Best SSDs 2025: PCIe 5.0 vs PCIe 4.0 Compared
The SSD market has bifurcated between blazing PCIe 5.0 drives (14,000+ MB/s) and mature PCIe 4.0 options. We evaluate sequential speeds, random I/O, thermals, endurance, and price-per-GB to find the best for gamers, creators, and workstation users.
- Best PCIe 5.0: Crucial T705 2TB (14,500 MB/s read, best-in-class speed)
- Best PCIe 4.0: Samsung 990 Pro 2TB (7,450 MB/s, lowest power consumption, reliable)
- Best for PS5: WD Black SN850X 2TB (official PS5 compatible, good temps)
- Best Endurance: Seagate FireCuda 530 2TB (1,275 TBW, high-spec workloads)
Specs Comparison
| SSD | Interface | Read | Write | TBW (2TB) | Price/TB |
|---|---|---|---|---|---|
| Crucial T705 2TB | PCIe 5.0 x4 | 14,500 MB/s | 12,700 MB/s | 1,200TBW | ~$200/TB |
| Samsung 990 Pro 2TB | PCIe 4.0 x4 | 7,450 MB/s | 6,900 MB/s | 1,200TBW | ~$110/TB |
| WD Black SN850X 2TB | PCIe 4.0 x4 | 7,300 MB/s | 6,600 MB/s | 1,200TBW | ~$100/TB |
| Seagate FireCuda 530 2TB | PCIe 4.0 x4 | 7,300 MB/s | 6,900 MB/s | 1,275TBW | ~$100/TB |
Detailed Reviews
Samsung 990 Pro — Best All-Around PCIe 4.0 SSD
Samsung's 990 Pro uses their in-house V-NAND and custom Elpis controller to deliver peak 7,450 MB/s reads with the lowest power consumption in its class (Samsung's "Nickel Coating" thermal management helps).
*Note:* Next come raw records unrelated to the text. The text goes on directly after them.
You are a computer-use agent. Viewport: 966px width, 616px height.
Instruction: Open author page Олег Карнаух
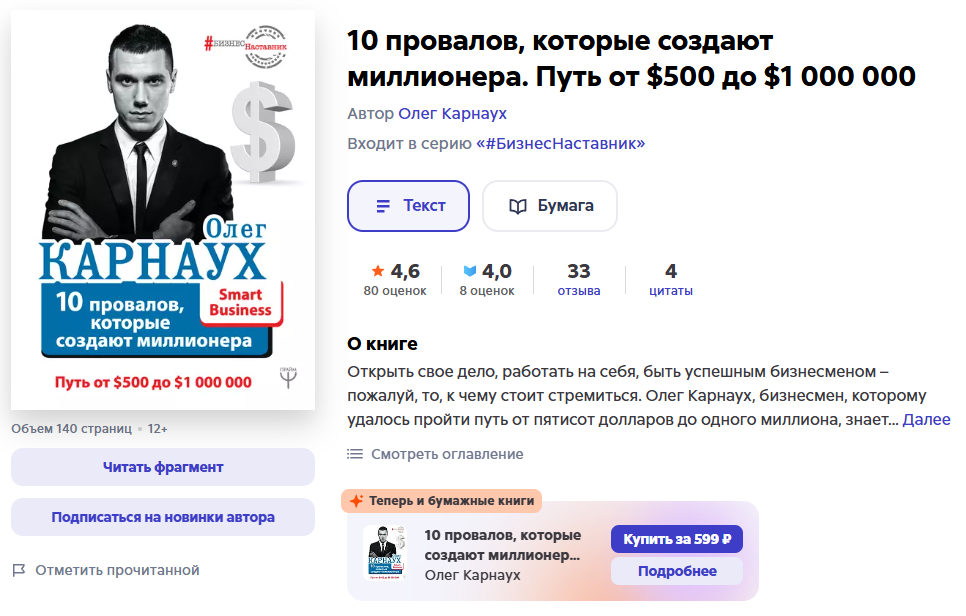pyautogui.click(x=452, y=113)
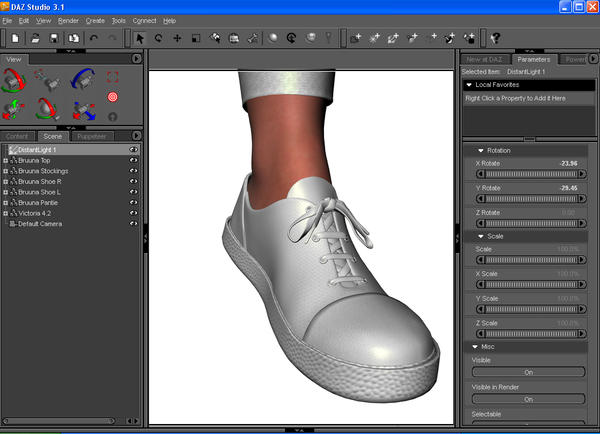
Task: Click the blue-arrow camera bank icon
Action: click(82, 78)
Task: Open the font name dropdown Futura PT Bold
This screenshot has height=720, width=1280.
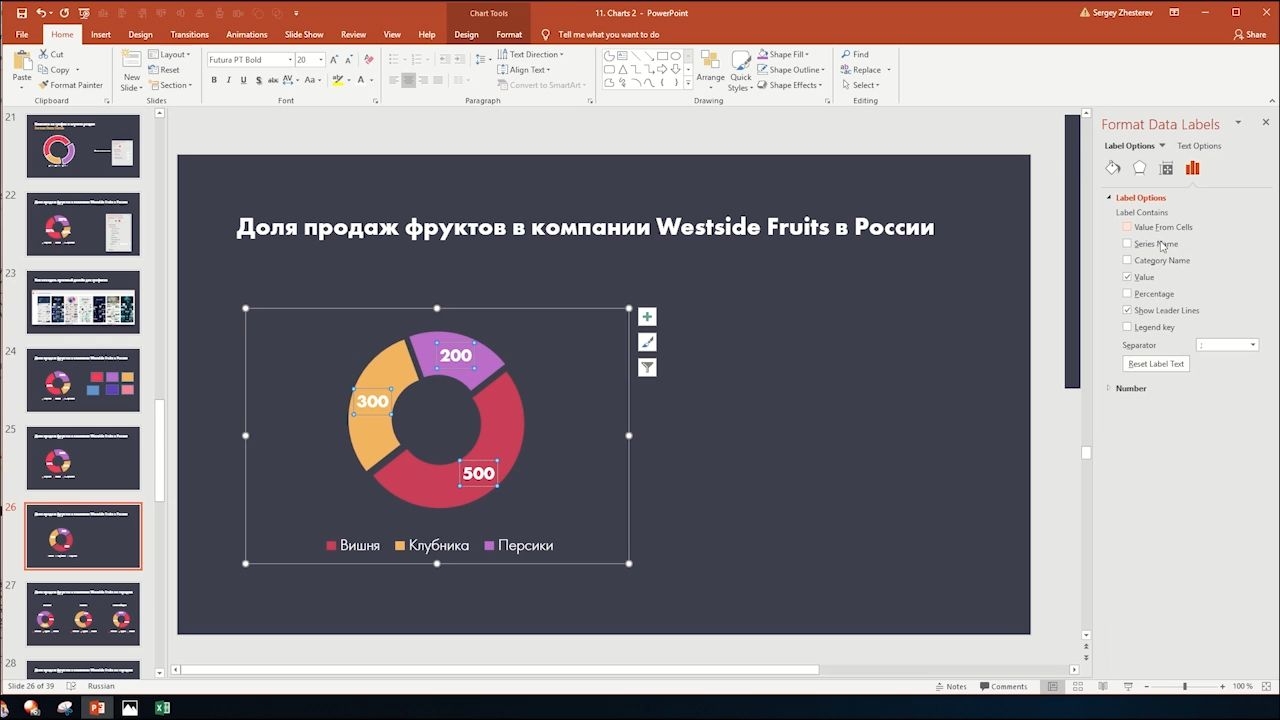Action: pyautogui.click(x=250, y=60)
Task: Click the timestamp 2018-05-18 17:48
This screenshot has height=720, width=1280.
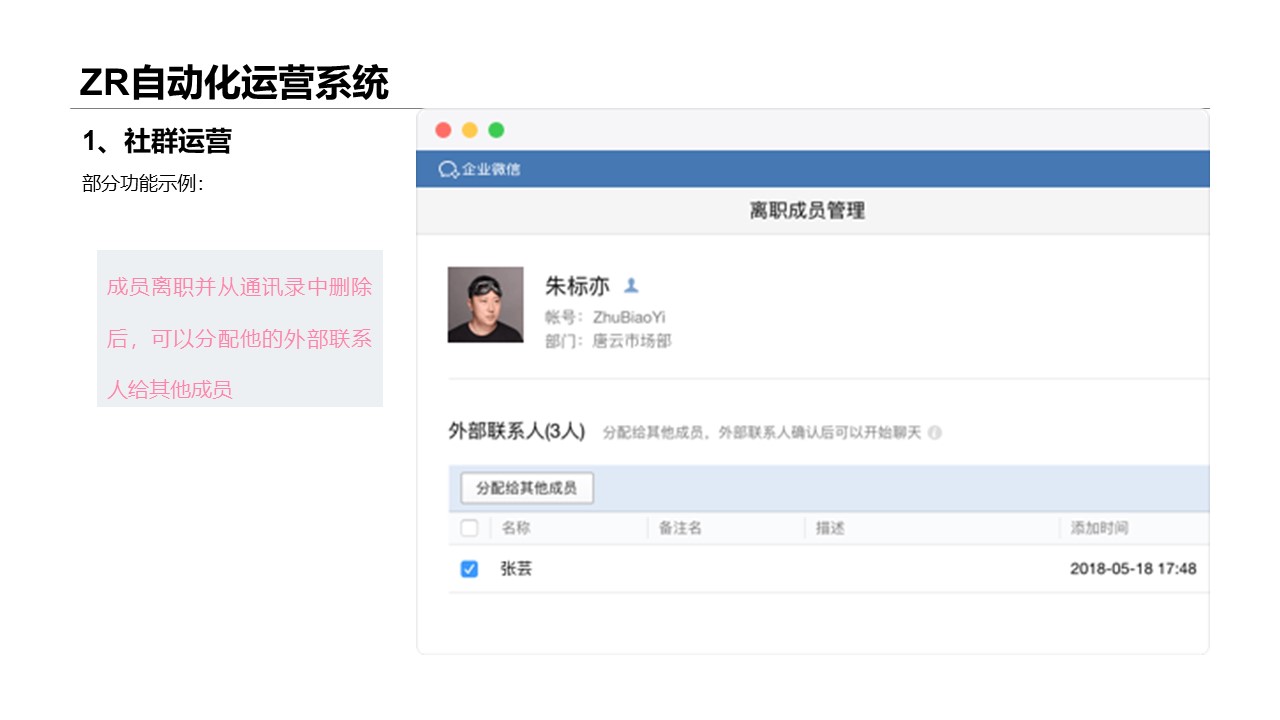Action: (x=1133, y=569)
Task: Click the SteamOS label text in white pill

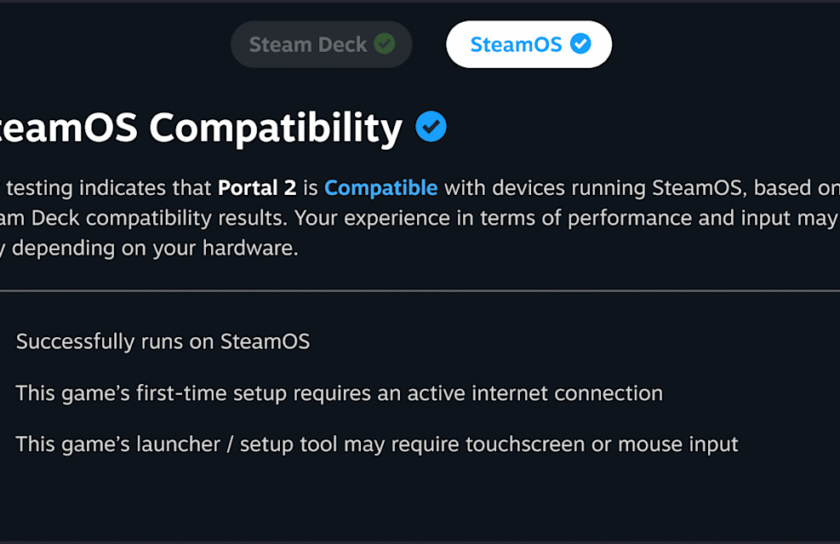Action: click(x=516, y=44)
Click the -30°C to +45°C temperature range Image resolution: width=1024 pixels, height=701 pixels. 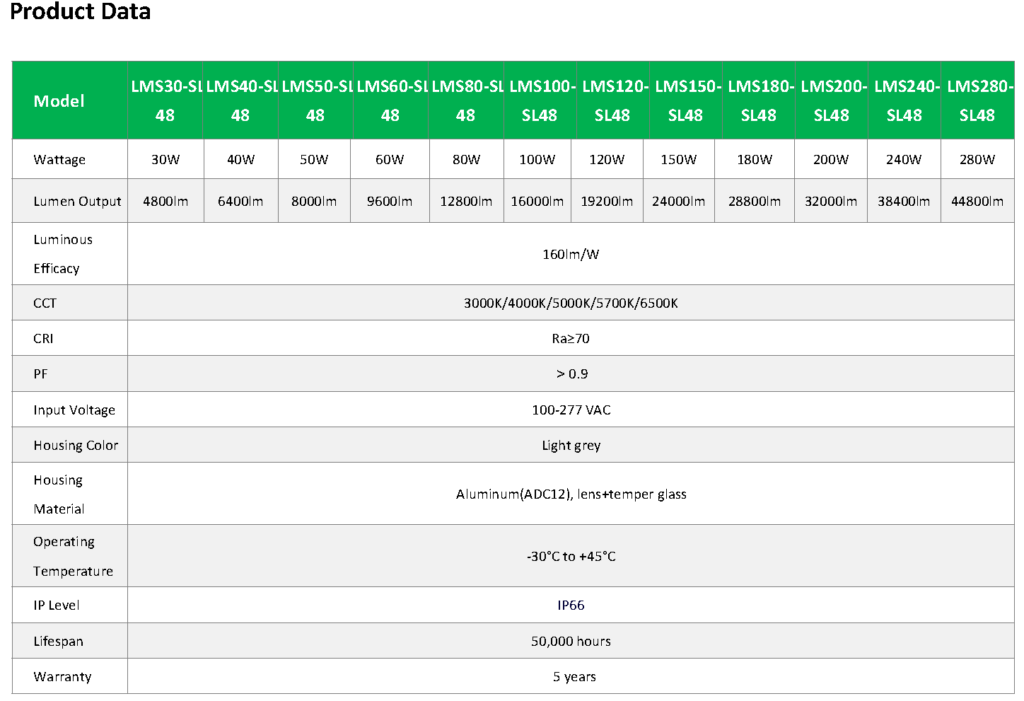point(570,556)
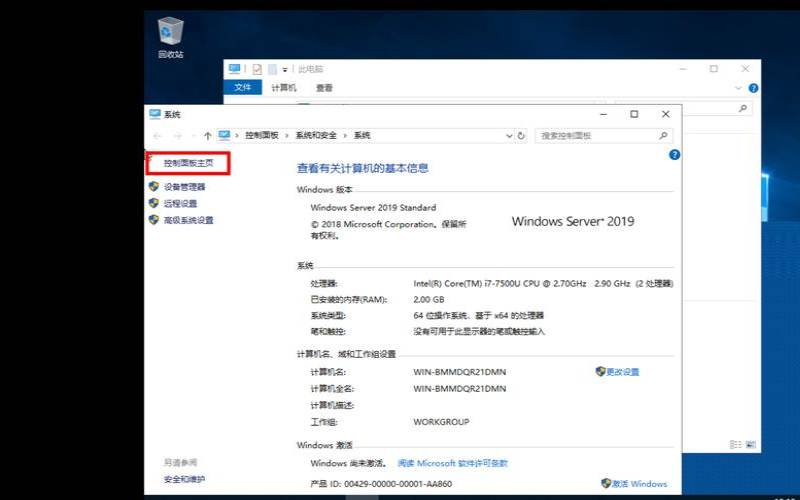Image resolution: width=800 pixels, height=500 pixels.
Task: Click the refresh button in address bar
Action: 522,135
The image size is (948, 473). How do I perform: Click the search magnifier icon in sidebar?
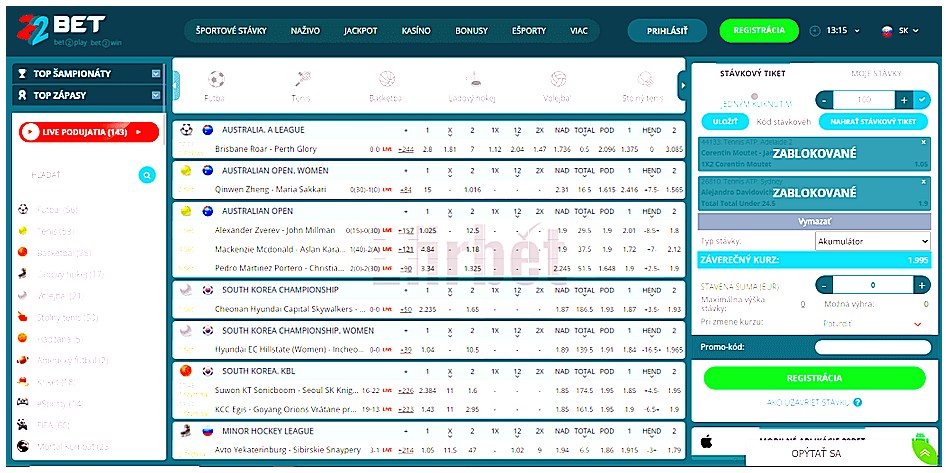click(147, 175)
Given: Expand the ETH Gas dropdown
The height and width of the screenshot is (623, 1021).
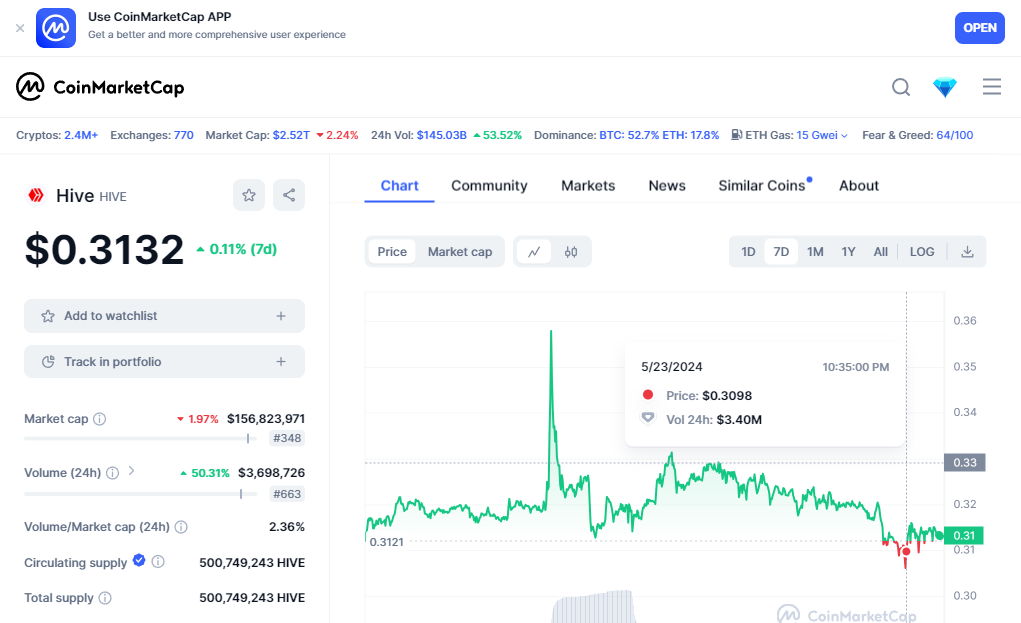Looking at the screenshot, I should point(844,135).
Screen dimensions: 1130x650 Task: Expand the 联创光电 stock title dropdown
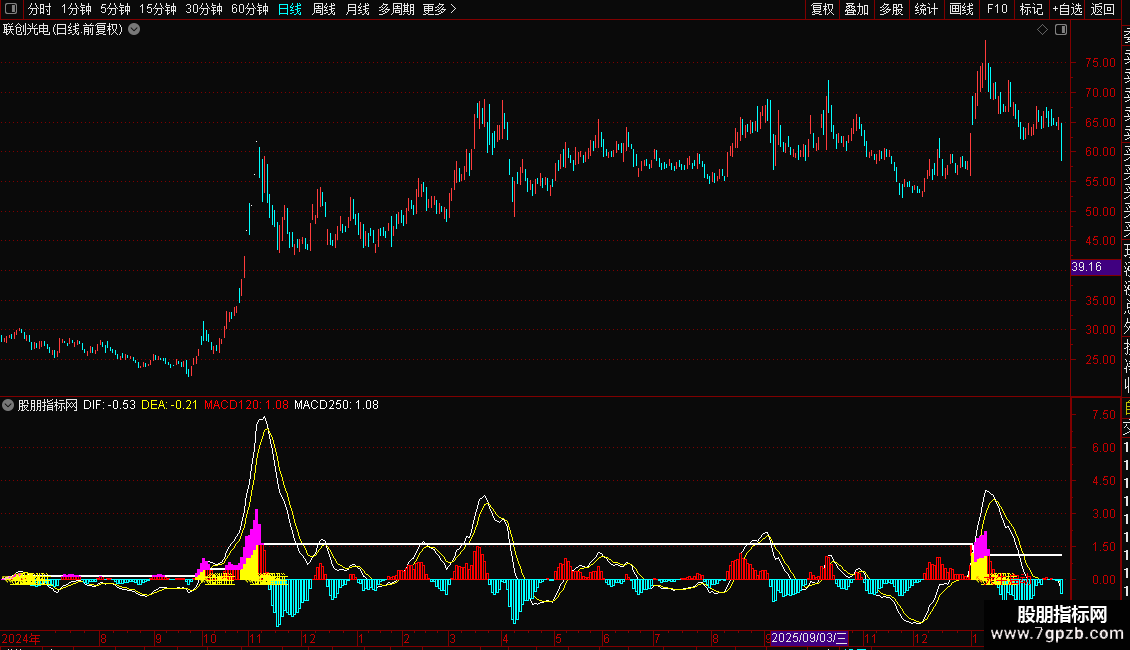[x=134, y=30]
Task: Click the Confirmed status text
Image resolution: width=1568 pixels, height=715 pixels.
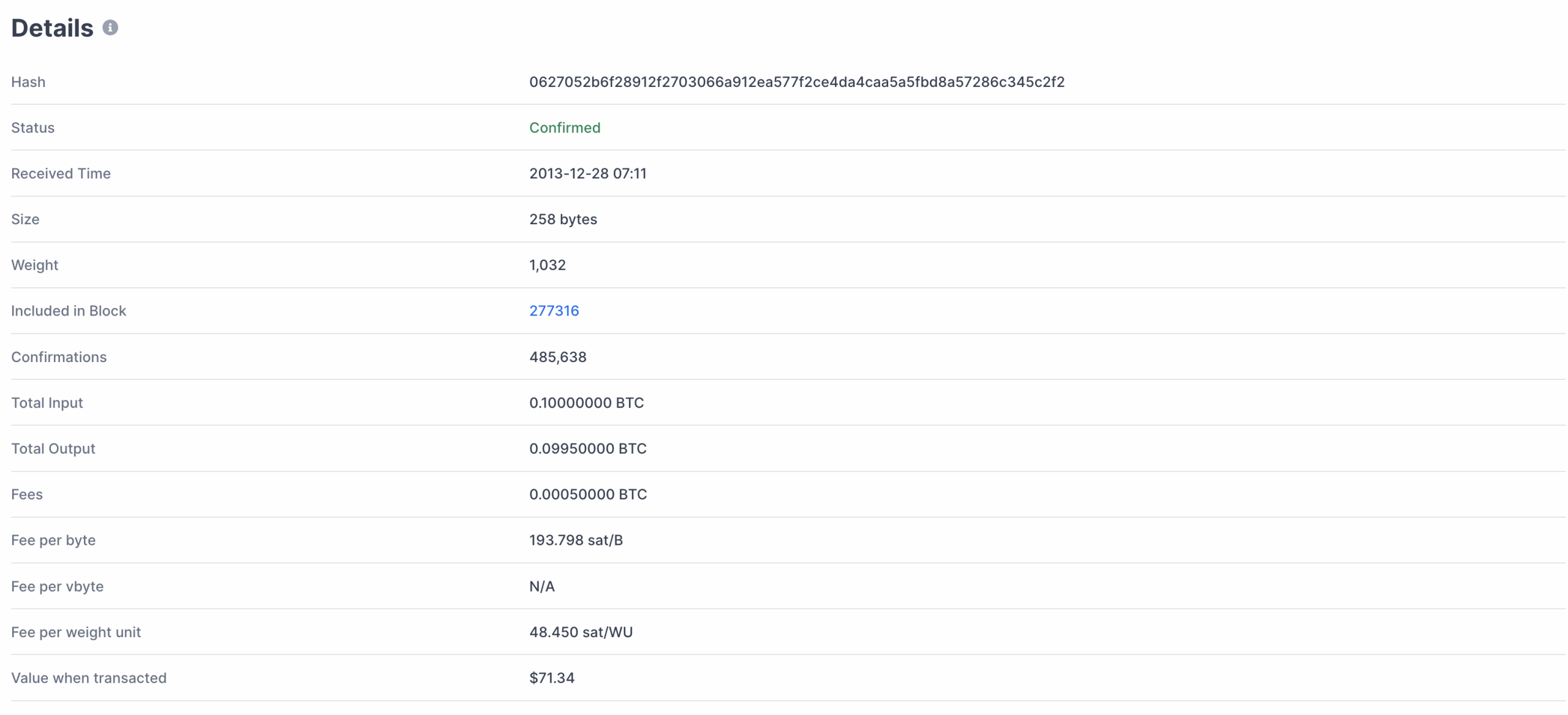Action: click(565, 127)
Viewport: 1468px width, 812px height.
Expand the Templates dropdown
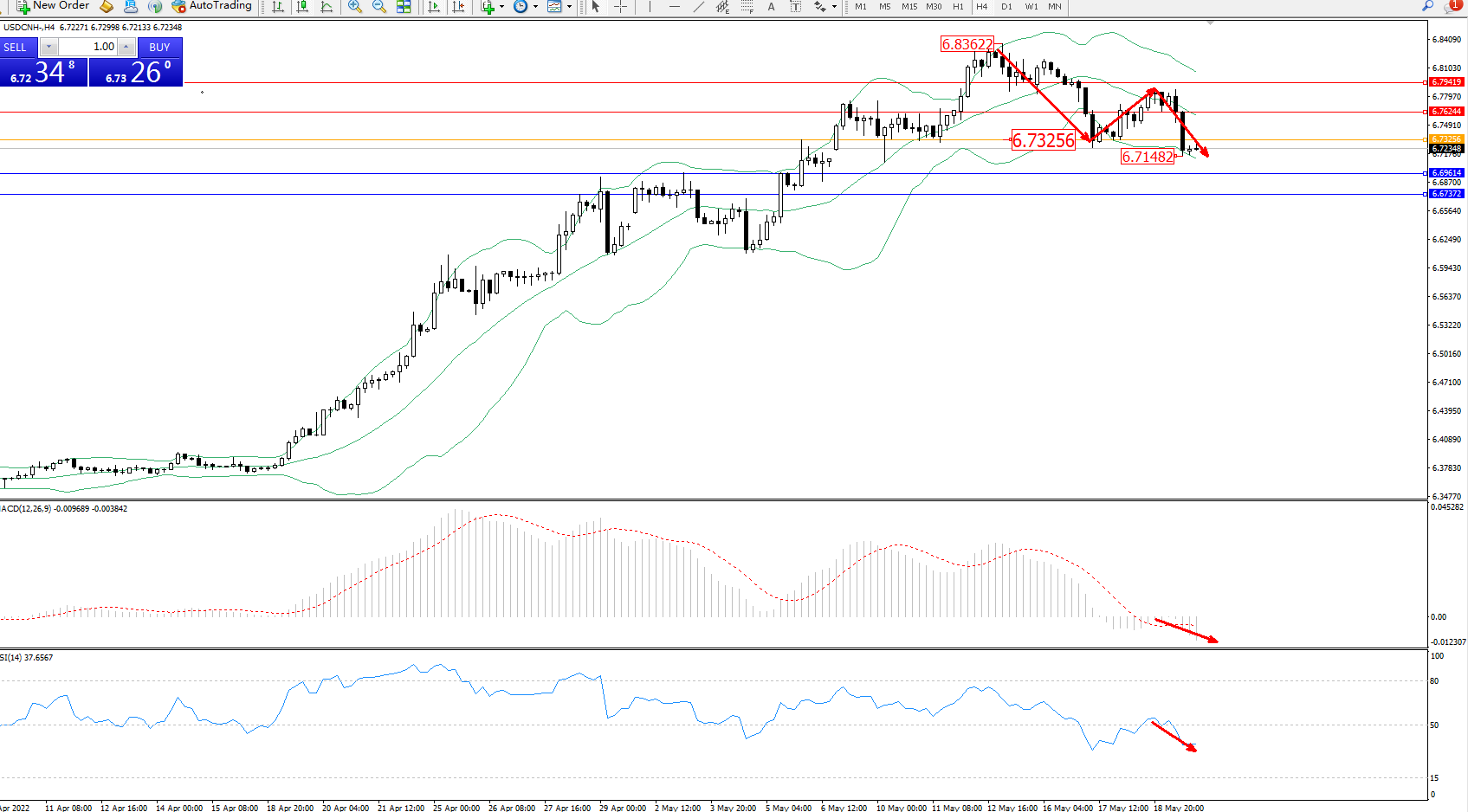[x=559, y=7]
The 1-year firmware improvement that Samsung pushed fixed initial performance degradation issues, and the current revision is among the most reliable SSDs available. DRAM cache enables consistent random I/O performance under sustained load.
- Pros: Reliable Samsung quality, low power consumption, DRAM cache, 1,200TBW, $110/TB
- Cons: Early units had firmware issues (now resolved), PCIe 5.0 drives are faster
Crucial T705 — The PCIe 5.0 Speed Champion
The T705 uses Phison E26 controller and Micron's 232-layer B58R TLC NAND to achieve 14,500 MB/s reads. Real-world benefits are most pronounced in large file transfers, video editing with high-bitrate footage, and workstation compilation tasks. The T705 runs hot and absolutely requires the heatsink model for sustained workloads — otherwise thermal throttling reduces speeds significantly.
- Pros: Fastest PCIe 5.0 available, 1,200TBW, Micron NAND reliability
- Cons: Requires PCIe 5.0 M.2 slot (not all boards), heatsink model mandatory, $200/TB premium
FAQ
Q: Is PCIe 5.0 worth the premium for gaming?
A: Not currently. Game loading times on PCIe 5.0 vs 4.0 SSDs are nearly identical since games are CPU/GPU bound, not storage bound. PCIe 5.0 benefits content creators moving large files and developers compiling large codebases. Unless you do video editing with 4K+ footage, PCIe 4.0 is the better value.